I know it was my mistake, mismanaging the college finances. I'm afraid I've mortally wounded our marriage.

Sorry to vent. I'm reaching the end of my rope.


----------



## mfriend2012 (Dec 5, 2012)

I have so much sympathy for you. I'm so sorry about your situation. I am in a similar situation, see my other post.

I hope things work out the best for you. I too, became tired of being a sex toy and a public spouse to trot out whenever needed, but at home someone who was invisible and ignored.

You did make a mistake in her eyes, so that is where you need to start if you want to reconcile. When I put myself in my husband's shoes, I realized how much anxiety and pain I had caused him. I had hit him in his most vulnerable area. Pretty sure it's too late for me, but if you can start from a place of true contrition, putting your own grievances aside for later, I feel there is hope.

The big thing is that I realized in the end it was not about dollars and cents or the details, but the feelings I had hit my husband with when I was financially secret and irresponsible. Once the feelings are addressed, reconciliation can contain a plan for how the dollars and cents work out. But you can't start there, not IMO.

Imago therapy worked for us for a while. We are not doing it anymore and I don't think it will save us, but you should check it out. It is all about putting your own story aside (temporarily) and dialoguing with your partner. Also learning about their family of origin and the specific pain points they still bring to their adult relationship from the way they were raised.

Best wishes to you. I hope you find your way.


----------



## husbandfool (May 20, 2012)

Thanks mf2012. We having another counselling session today, in 2 hours. We have so many issues we've been through that we could write a book. It's amazing we're still together.


----------



## husbandfool (May 20, 2012)

Still not much change ... my wife is taking on extra shifts to help with her kids' college savings and to save for a new car. She is always sure to express how tired and over worked she is and that life sucks. Very passive-aggressive without coming out and actually accusing me of ruining her life. Also, she has thrown out the idea of moving out, a few times the last 2 weeks.

I can't do overtime because I am salaried.
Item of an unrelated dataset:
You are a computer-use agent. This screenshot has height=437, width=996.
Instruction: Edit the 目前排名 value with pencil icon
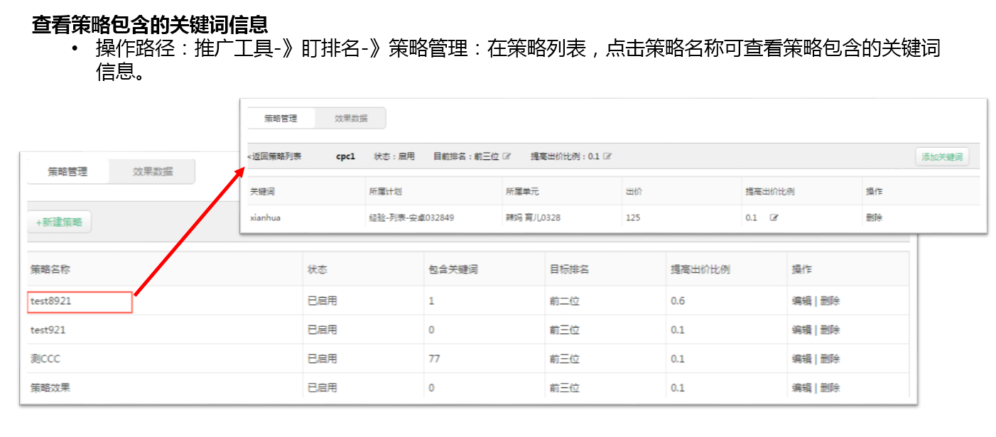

Still, I'm refinancing the house, have stopped buying any "fun" things for myself, and have been trimming down our spending a bit. 

Ugh .... it is bad enough that we are miserable but, not quite miserable enough to split up.

The biggest thing that bothers me is that she is so negative. The minute she wakes up each morning she starts talking about how sucky her day is going to be. Everything is a problem ... her parents, the kids, the economy, she can't travel, etc...
I think one issue is that her older sister is married, DINKs, and is always traveling and having adventures. She sees that and thinks ... "WTF"!


----------



## husbandfool (May 20, 2012)

Oh, and she has told me several times over the last few years that she "loves me but, doesn't respect me".
Now, WTF am I supposed to do with that???


----------



## SunnyT (Jun 22, 2011)

Call her bluff. 

If she *****es about leaving.... let her. Apparently she can't afford to leave anyway. 

Heard this strategy on another marriage site: "Put your marriage away, on a shelf." Work on you, your finances, your family, etc... Quit getting sucked into her negativity.


----------



## husbandfool (May 20, 2012)

Another thing is, after we were married for several years, she admitted to me that she only married me to ... to move her and her kids out of her town and away from a bad situation.

But ... "she has learned to love me over the years".

Ugh


----------



## Omegaa (Nov 17, 2012)

What a disrespecting comment for her to make!

I'm so amazed..
Are you sure she's not playing away? WS do tend to tell their BS "ILYBNILWY" cliche when she's sleeping with someone else.


Almost it sounds as if your W is using you as a bank account, which is supposed to keep dishing out money. If the account isn't doing well, then she nags and tells you that she wasn't even in love when she married you etc which is really an emotional abuse. 

I agree. You ought to think about yourself as she may not be around longer by the way she's talking to you.


----------



## OhGeesh (Jan 5, 2010)

Kudos to you and your wife for paying for college!! Good luck on your marriage........you can always use me as a example. My daughter had a choice scholarship or student loans and if she so happened to get a partial we would talk about it.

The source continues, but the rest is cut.